The tables below present the balances of assets and liabilities measured at fair value on a recurring basis at June 30, 2014 and December 31, 2013:

 

     Fair Value Measurement at June 30, 2014 Using  
     Totals      Quoted Prices in
Active Markets
for Identical
Assets (Level 1)
     Significant
Other
Observable
Inputs (Level 2)
     Unobservable
Inputs (Level 3)
 

Assets:

           

Money market funds (1)

   $ 98,685      $ 98,685      $ —        $ —    

Liabilities:

           

Accrued contingent purchase price consideration (2)

   $ 427      $ —        $ —        $ 427  

Deferred acquisition consideration (2)

   $ 824      $ —        $ —        $ 824  

 

(1) Total of $98,505 included in cash and cash equivalents and $180 included in restricted cash in the accompanying unaudited condensed consolidated balance sheets and represents the only asset that the Company measures and records at fair value on a recurring basis. These money market funds represent excess operating cash that is invested daily into an overnight investment account. The decrease from December 31, 2013 was primarily due to cash used in operations and cash utilized for the Company’s acquisitions during the six month period ended June 30, 2014.
(2) Accrued contingent purchase price consideration, which resulted from the Company’s acquisitions of Entelios and Activation and deferred acquisition consideration, which is a result of the Company’s other immaterial acquisition completed in April 2014 and the Company’s acquisition of M2M in January 2011, represent the only assets or liabilities that the Company measures and records at fair value on a recurring basis using significant unobservable inputs (Level 3). The aggregate increase in fair value of liabilities for the six month period ended June 30, 2014 was due to the increase in the liabilities as a result of a change in the fair value of the amortization of the applicable discounts related to the time value of money of $45 and changes in exchange rates. In addition, as a result of the achievement of a certain earn-out related to the Company’s other immaterial acquisition completed in April 2014, there was an increase in fair value of this earn-out of $75 recorded during the three month period ended June 30, 2014. Refer to Note 2 for further discussion. There were no other changes to the probability or timing of payment during the six month period ended June 30, 2014.

With respect to assets measured at fair value on a non-recurring basis, these represent impaired long-lived assets (refer to Note 1 for discussion of the determination of fair value of these assets), impaired definite-lived intangible assets (refer to Note 2 for discussion of the determination of fair value of these assets) and cost method investments (refer to Note 4 for discussion of the determination of fair value of these assets).

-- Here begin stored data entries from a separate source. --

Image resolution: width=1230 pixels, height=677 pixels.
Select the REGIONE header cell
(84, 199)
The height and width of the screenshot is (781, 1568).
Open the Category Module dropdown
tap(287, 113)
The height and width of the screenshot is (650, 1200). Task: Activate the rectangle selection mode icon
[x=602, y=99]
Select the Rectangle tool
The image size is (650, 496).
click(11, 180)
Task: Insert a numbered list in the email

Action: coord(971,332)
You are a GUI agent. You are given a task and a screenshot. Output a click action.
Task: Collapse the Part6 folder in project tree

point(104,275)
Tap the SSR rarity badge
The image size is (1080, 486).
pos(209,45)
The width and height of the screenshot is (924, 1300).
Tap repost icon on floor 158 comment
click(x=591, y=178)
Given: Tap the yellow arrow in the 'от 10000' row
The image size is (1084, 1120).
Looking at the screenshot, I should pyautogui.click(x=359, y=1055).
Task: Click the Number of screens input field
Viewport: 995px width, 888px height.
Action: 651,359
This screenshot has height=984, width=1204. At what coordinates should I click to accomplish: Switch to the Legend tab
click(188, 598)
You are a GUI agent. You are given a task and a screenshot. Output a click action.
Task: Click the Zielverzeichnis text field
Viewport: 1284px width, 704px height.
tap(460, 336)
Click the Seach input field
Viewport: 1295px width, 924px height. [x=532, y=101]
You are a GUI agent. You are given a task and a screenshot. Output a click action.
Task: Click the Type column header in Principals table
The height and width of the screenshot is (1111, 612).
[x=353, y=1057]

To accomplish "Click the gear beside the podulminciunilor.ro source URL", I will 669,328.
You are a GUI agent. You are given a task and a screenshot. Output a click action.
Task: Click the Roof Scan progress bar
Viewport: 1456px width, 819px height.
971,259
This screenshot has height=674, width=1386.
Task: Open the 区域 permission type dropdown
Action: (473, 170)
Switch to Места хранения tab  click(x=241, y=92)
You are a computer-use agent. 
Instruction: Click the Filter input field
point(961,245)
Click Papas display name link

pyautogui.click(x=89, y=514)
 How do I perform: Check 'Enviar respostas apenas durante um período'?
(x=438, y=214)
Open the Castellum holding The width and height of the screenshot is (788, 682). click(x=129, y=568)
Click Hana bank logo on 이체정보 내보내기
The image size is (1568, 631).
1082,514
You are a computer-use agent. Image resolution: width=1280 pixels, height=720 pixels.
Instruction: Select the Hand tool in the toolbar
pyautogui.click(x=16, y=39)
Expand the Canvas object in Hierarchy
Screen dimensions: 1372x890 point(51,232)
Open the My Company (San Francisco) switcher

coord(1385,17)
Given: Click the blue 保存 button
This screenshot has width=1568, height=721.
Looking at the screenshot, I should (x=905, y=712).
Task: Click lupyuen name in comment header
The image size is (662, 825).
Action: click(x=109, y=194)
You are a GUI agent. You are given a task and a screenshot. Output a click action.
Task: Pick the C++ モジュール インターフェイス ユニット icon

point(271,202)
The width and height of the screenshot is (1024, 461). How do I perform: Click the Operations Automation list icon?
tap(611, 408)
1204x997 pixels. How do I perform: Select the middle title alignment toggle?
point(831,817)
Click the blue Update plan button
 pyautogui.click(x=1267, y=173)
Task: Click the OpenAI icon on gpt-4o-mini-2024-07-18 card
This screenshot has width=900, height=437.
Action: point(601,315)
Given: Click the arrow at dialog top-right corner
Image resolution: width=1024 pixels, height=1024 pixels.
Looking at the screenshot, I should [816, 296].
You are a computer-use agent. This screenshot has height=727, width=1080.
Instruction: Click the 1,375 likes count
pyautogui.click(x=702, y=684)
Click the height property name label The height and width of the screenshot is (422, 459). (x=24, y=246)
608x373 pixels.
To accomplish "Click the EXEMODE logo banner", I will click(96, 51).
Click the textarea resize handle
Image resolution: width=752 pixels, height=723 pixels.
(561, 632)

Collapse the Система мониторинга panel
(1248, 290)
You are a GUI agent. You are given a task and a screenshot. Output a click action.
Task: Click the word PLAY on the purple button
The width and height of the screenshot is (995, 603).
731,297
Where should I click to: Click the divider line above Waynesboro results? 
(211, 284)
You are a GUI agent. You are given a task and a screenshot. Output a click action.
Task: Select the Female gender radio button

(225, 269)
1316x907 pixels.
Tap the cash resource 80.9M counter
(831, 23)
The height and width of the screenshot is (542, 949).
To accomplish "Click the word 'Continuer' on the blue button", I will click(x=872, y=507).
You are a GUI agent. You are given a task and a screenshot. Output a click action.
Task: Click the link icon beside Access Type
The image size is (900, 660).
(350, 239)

The table below presents the balances of assets and liabilities measured at fair value on a recurring basis at December 31, 2013:

 

     Fair Value Measurement at December 31, 2013 Using  
     Totals      Quoted Prices in
Active Markets
for Identical
Assets (Level 1)
     Significant
Other
Observable
Inputs (Level 2)
     Unobservable
Inputs (Level 3)
 

Assets:

           

Money market funds (1)

   $ 146,626      $ 146,626      $ —        $ —    

Liabilities:

           

Deferred acquisition consideration (2)

   $ 566      $ —        $ —        $ 566  

 

(1) Total of $145,076 included in cash and cash equivalents and $1,550 included in restricted cash in the accompanying unaudited condensed consolidated balance sheets and represents the only assets that the Company measures and records at fair value on a recurring basis. These money market funds represent excess operating cash that is invested daily into an overnight investment account.
(2) Deferred acquisition consideration which is a liability and was the result of the Company’s acquisition of M2M represents the only liability that the Company measures and records at fair value on a recurring basis using significant unobservable inputs (Level 3). The aggregate increase in fair value of this liability for the year ended December 31, 2013 of $33 was due to the increase in the liability as a result of the amortization of the discount related to the time value of money. There were no changes with respect to the timing of payment subsequent to December 31, 2013.

9. Financing Arrangements

In March 2012, the Company and one of its subsidiaries entered into a $50,000 credit facility with Silicon Valley Bank (SVB), which was subsequently amended in June 2012 and April 2013 (the 2012 credit facility). On April 12, 2013, the Company, one its subsidiaries and SVB entered into an amendment to the 2012 credit facility to extend the termination date from April 15, 2013 to April 30, 2013. On April 18, 2013, the Company, one of its subsidiaries and SVB terminated the 2012 credit facility.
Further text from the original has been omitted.